Reproduce verbatim the portion of the records that opens with the line containing "Screen dimensions: 1120x1087" and runs through the end of the records, including that first line and the last one.
* START *
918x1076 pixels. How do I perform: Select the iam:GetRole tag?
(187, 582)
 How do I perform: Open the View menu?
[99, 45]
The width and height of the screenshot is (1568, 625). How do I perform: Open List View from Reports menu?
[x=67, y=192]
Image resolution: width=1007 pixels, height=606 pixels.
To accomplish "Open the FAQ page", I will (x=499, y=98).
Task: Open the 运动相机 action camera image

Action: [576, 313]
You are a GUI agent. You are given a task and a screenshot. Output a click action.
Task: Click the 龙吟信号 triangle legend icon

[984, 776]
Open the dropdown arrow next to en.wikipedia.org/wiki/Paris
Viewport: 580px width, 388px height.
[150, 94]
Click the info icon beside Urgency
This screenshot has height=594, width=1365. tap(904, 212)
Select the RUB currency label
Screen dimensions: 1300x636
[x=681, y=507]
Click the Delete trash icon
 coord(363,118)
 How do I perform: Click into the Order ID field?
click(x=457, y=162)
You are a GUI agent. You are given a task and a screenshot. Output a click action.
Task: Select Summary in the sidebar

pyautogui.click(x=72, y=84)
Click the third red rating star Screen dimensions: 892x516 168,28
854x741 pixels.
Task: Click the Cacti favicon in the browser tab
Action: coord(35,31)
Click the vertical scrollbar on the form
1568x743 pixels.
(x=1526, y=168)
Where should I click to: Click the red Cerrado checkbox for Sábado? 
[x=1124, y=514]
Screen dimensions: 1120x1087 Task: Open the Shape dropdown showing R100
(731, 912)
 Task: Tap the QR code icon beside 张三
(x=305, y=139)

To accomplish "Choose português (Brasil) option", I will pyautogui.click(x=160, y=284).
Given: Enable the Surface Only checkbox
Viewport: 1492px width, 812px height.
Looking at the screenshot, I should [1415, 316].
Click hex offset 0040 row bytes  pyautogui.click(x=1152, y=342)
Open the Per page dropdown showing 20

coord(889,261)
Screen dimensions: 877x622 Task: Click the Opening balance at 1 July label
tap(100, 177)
* END *
Answer to this exercise:
Screen dimensions: 1120x1087 Task: Open the Shape dropdown showing R100
(731, 912)
 Task: Tap the QR code icon beside 张三
(x=305, y=139)

To accomplish "Choose português (Brasil) option", I will pyautogui.click(x=160, y=284).
Given: Enable the Surface Only checkbox
Viewport: 1492px width, 812px height.
Looking at the screenshot, I should [1415, 316].
Click hex offset 0040 row bytes  pyautogui.click(x=1152, y=342)
Open the Per page dropdown showing 20

coord(889,261)
Screen dimensions: 877x622 Task: Click the Opening balance at 1 July label
tap(100, 177)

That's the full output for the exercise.